Roughly 10,000 temporary federal employees can benefit from the enactment of the Land Management Workforce Flexibility Act, for which the Office of Personnel Management recently issued preliminary guidance. Obama signed the bill into law in August after two decades of lawmakers raising concerns about the federal agencies’ inability to convert seasonal workers into permanent employees.

While OPM still plans to issue formal regulations on the law, it provided questions and answers for the agencies that must reform their hiring practices.
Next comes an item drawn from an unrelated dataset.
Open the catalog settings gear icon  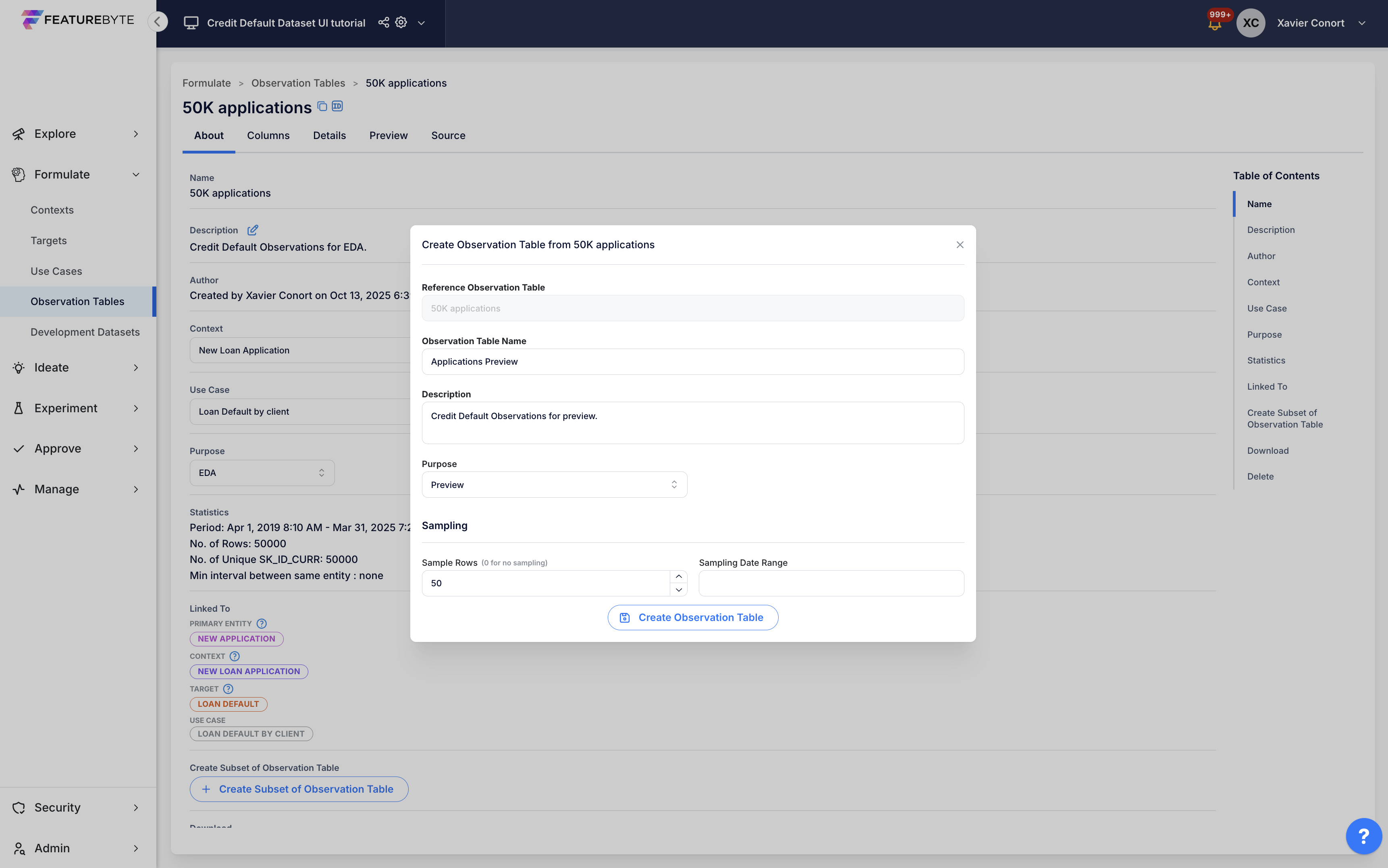pyautogui.click(x=401, y=23)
The new system applies to positions in which the hiring agency is only accepting applications from inside its own workforce and does not create a non-competitive hiring authority, OPM clarified.
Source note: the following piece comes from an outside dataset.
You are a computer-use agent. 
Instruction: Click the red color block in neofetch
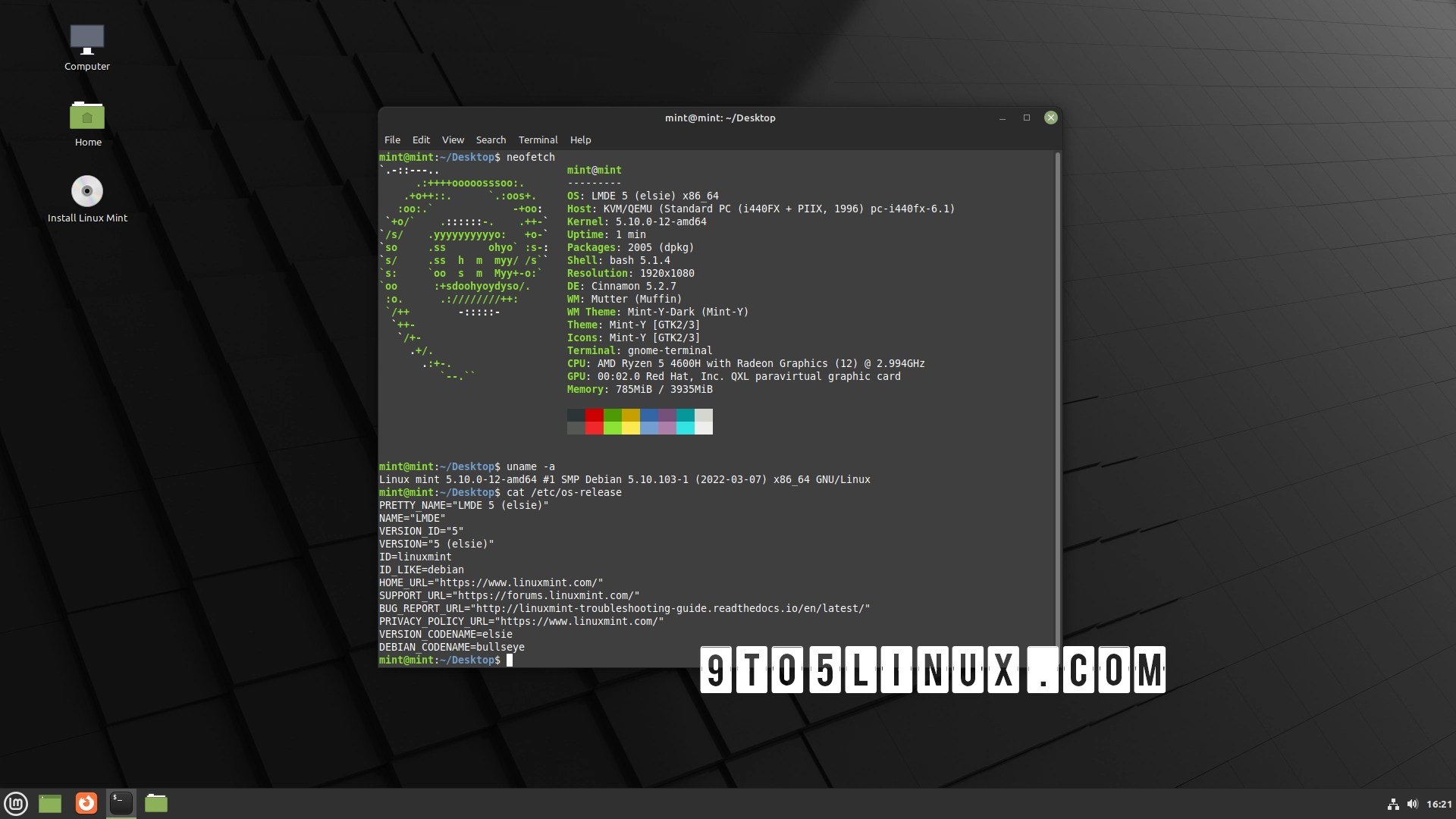(594, 415)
Instead, employees on temporary appointment at the Forest Service, Bureau of Land Management, National Park Service, Fish and Wildlife Service, Indian Affairs Bureau and Reclamation Bureau are eligible for internal, merit promotions currently only available to regular, full-time workers. When considering seasonal employees -- those on a temporary appointment of less than one year or those on a term appointment between one and four years -- for a permanent position, the hiring agency must adhere to merit promotion principles and collective bargaining agreements.

That process should lead to agencies ranking seasonal employees as they do other qualified candidates. Temporary employees can apply to an opening at any component of their department, meaning, for example, a National Park Service worker can apply for a permanent promotion anywhere in the Interior Department. They should not receive any preference in hiring, OPM said, including if the applicant is a veteran.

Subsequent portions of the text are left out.